LONDON (Reuters) – Nine British medical students have travelled to Syria, apparently to work in hospitals controlled by Islamic State, Britain’s Observer newspaper reported yesterday.
The group of four women and five men crossed into Syria from Turkey last week, having travelled from Sudan where they had been studying, said the story, published on the website of the Observer’s sister paper, the Guardian.
It quoted Turkish opposition politician Mehmet Ali Ediboglu, who had met members of the students’ families who were trying to persuade the students to return. Britain’s security services estimate that some 600 Britons have gone to Syria or Iraq to join militant groups, including the man known as “Jihadi John”, who has appeared in several Islamic State beheading videos.

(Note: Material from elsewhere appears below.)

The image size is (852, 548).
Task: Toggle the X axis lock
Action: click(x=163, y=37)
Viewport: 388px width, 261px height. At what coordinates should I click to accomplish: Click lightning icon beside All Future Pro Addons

Islamic State’s attempt to create a theocratic Sunni Muslim ‘caliphate’ by violent means has attracted thousands of recruits from Europe and elsewhere.
Three British schoolgirls are thought to have travelled through Turkey to Syria in February to join the militant group, in one of the most high-profile recent cases.
Their families and British authorities have made repeated appeals for them to return home.
Britain’s Foreign Office was not immediately available for comment yesterday.
The group of medical students are in their late teens and early 20s and all have Sudanese roots but were born and brought up in Britain, the story said.